Prevención de enfermedades cardiovasculares: Una oportunidad para unir esfuerzos

Doctor Carlos Echeverría Frías Jefe Unidad de Cardiología Hospital Regional de La Serena
Prevención de enfermedades cardiovasculares: Una oportunidad para unir esfuerzos

Las enfermedades cardiovasculares —infarto agudo al miocardio y accidentes cerebrovasculares— representan la primera causa de muerte en la población adulta en Chile y la segunda en la IV región, donde son superadas por la mortalidad asociada a causas oncológicas, fenómeno único en el país.

Cada año, estas patologías son las principales responsables de que compatriotas, física y psíquicamente activos y productivos, vean súbitamente modificadas sus existencias por alguna de estas enfermedades, asociadas a elevada mortalidad y grados significativos de invalidez residual. Los costos afectivos, económicos y sociales son obvios y enormes.

Chile, a través de políticas públicas y reformas al sector salud, ha hecho ingentes inversiones en dotación de medios de diagnóstico y terapéutica cardiovascular, estimulando el desarrollo de centros de referencia de alta complejidad y de una red nacional de unidades de atención de pacientes coronarios críticos.Lo anterior, sumado a una legislación que asegure estándares mínimos de atención a pacientes con patología coronaria aguda, implica avances notables en diagnóstico y tratamiento de la enfermedad cardiovascular ateroesclerótica.

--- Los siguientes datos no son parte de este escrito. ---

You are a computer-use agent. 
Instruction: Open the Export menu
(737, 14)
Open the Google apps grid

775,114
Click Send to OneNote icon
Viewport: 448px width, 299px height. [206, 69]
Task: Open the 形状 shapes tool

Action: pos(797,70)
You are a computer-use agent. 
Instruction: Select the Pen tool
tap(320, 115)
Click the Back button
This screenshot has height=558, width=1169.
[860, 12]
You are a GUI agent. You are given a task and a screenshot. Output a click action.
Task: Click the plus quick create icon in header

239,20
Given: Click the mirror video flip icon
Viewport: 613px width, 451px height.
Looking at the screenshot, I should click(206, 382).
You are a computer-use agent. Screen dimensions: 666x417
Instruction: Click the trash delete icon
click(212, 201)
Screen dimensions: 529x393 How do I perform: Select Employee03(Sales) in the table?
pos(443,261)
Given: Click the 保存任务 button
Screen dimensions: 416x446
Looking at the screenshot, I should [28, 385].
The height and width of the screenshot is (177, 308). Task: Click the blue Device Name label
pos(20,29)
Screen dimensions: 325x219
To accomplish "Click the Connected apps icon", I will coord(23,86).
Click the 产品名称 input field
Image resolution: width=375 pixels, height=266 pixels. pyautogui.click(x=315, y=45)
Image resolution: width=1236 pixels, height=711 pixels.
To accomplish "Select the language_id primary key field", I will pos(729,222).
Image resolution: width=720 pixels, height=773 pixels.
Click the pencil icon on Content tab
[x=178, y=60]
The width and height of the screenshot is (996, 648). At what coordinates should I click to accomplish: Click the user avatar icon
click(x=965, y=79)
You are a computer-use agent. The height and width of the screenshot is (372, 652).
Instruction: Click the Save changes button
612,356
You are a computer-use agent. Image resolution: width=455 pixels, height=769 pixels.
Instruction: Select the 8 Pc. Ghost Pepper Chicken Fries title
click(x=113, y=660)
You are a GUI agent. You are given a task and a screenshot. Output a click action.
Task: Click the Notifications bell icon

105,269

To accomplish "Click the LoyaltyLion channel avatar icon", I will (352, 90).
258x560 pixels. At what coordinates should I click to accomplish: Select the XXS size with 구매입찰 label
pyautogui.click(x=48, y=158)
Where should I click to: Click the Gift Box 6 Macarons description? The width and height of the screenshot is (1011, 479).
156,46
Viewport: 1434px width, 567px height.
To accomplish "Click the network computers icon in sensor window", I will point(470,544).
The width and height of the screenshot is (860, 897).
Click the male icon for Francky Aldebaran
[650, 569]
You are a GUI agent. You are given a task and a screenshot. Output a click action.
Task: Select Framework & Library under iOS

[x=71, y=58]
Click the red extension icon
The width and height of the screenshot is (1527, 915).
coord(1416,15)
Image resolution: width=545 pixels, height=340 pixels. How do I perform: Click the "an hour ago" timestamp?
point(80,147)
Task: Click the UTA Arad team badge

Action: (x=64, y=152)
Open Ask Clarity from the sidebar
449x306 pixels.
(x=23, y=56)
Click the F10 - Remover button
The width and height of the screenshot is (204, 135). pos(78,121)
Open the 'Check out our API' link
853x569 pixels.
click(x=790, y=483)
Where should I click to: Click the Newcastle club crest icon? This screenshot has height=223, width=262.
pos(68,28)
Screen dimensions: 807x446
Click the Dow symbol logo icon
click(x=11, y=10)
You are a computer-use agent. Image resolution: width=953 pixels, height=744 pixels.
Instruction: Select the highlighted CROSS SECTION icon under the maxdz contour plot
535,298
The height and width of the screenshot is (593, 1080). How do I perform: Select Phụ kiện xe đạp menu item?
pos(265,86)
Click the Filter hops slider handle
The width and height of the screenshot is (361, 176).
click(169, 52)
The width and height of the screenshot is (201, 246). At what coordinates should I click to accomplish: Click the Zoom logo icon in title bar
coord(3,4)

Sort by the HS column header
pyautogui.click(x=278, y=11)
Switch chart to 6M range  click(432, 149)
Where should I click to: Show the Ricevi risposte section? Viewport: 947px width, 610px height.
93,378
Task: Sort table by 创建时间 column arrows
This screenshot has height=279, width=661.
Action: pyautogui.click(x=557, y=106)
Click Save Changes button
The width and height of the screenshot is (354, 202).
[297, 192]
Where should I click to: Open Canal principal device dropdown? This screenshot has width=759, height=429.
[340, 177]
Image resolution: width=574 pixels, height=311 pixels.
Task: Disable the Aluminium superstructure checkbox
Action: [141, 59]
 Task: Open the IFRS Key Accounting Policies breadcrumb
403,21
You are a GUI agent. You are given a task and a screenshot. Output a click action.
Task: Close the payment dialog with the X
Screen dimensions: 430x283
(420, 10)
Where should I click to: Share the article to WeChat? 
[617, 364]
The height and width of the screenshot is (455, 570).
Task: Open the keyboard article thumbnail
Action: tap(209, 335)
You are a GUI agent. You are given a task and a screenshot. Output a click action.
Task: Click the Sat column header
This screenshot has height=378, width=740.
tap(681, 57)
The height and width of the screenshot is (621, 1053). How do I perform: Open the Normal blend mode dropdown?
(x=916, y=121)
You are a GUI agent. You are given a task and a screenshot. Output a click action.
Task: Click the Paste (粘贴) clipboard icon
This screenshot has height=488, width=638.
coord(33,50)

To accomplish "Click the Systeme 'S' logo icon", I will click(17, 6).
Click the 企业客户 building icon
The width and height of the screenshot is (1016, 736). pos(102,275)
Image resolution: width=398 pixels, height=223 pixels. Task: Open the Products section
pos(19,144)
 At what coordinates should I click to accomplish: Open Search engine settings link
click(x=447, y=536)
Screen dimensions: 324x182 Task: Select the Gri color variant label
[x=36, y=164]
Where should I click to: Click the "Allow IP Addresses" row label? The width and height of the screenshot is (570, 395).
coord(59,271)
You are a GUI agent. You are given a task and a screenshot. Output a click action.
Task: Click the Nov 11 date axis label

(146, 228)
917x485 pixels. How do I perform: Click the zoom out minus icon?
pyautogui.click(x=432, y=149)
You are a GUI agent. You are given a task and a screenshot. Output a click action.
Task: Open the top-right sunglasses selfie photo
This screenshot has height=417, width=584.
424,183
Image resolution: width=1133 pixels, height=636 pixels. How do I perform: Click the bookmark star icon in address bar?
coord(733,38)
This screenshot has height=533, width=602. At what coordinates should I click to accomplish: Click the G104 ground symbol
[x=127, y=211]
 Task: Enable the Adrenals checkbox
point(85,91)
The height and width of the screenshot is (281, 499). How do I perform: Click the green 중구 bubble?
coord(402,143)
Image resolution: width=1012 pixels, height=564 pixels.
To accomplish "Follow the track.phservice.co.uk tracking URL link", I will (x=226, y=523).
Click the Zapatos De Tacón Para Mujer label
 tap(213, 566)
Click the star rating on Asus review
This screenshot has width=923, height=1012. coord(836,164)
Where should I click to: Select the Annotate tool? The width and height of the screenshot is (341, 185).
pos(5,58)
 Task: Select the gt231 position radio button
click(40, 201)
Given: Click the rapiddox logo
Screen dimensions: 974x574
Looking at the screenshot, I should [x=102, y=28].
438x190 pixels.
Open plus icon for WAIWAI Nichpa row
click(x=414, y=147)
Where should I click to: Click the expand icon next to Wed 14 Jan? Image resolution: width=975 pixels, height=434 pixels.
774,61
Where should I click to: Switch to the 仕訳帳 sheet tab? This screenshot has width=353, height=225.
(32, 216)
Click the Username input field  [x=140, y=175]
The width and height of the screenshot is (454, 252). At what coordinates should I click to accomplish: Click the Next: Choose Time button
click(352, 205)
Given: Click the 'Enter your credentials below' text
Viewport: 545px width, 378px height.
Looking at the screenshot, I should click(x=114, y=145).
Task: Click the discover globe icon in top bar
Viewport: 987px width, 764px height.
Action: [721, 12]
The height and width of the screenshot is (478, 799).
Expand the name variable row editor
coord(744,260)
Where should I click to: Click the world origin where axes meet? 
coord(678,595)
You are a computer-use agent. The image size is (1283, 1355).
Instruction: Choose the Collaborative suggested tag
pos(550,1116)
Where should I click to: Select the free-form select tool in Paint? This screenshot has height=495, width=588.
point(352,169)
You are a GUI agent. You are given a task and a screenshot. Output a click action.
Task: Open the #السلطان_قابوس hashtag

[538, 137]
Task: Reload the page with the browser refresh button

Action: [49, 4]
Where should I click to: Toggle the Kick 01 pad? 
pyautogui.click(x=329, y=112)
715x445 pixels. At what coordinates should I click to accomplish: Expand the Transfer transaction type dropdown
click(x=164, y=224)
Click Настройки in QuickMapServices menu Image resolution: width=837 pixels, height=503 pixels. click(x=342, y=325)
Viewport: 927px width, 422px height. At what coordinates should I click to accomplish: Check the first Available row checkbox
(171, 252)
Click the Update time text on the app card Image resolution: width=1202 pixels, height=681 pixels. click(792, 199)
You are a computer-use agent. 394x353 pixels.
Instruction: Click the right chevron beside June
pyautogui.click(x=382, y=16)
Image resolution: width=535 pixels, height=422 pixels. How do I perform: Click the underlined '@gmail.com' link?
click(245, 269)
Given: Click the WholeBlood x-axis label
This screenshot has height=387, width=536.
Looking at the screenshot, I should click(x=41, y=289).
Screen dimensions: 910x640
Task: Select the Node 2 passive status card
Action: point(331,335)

Sin embargo, los factores que determinan una mayor posibilidad de presentar alguna de las principales enfermedades cardiovasculares —sedentarismo, diabetes mellitus, hipertensión arterial, trastornos en el metabolismo del colesterol, sobrepeso y obesidad—, lejos de estar controladas, se han incrementado en nuestra población adulta, tal como lo muestran los resultados de la última Encuesta Nacional de Salud 2009-2010.

Estas condiciones son mucho más prevalentes en estratos más vulnerables y de menores ingresos. ¿Qué podemos hacer como sociedad para modificar esta situación? Creo que la solución pasa por educar a nuestra población para inducir un cambio vital en los estilos de vida y nutrición.

La dependencia de estas enfermedades respecto de factores ambientales y estilos de vida, la transforman en una condición potencialmente prevenible y desde esa perspectiva, cobran importancia todas las acciones de promoción, fomento y educación.

Es posible educar, desde luego con el ejemplo, como actores fundamentales en la ejecución de las políticas de salud. Y si bien existen directrices comunes y transversales como país, existe un amplio espacio para la investigación y la implementación de estrategias inspiradas en la particular realidad epidemiológica y geográfica de cada región.

Esta fue la inspiración de las “Primeras Jornadas Clínicas de Hipertensión Arterial, Diabetes y Colesterol de la IV Región”, organizada por la Unidad de Cardiología del Hospital de La Serena y patrocinada por la Universidad Católica del Norte, a través de su Facultad de Medicina.

Este evento fue concebido como una instancia de reflexión respecto de la prevención cardiovascular, para establecer un diagnóstico regional, incentivar el análisis de nuestras fortalezas y debilidades, y estimular la formación e integración de nuestros equipos de salud respecto de temas esenciales en los mayores factores de riesgo para enfermedad cardiovascular.

La convergencia integrativa entre la salud pública, representada por el nivel de atención primaria y los centros hospitalarios regionales, y el ambiente científico universitario, encarnado por futuros médicos, gestores y potenciales líderes de los próximos equipos de salud, representan el aporte más relevante y sustantivo de estas jornadas clínicas, y proyectan su crecimiento y desarrollo en el tiempo.

Esta integración puede procurarnos una masa crítica, dotada de un mensaje potente que permita educar y transformar positivamente los hábitos y estilos de vida de nuestra población regional, logrando así no solo modificar nuestras actuales cifras de morbimortalidad, sino transformar el actual paradigma de enfrentar las consecuencias de la enfermedad, en una oportunidad para prevenir la aparición de la misma.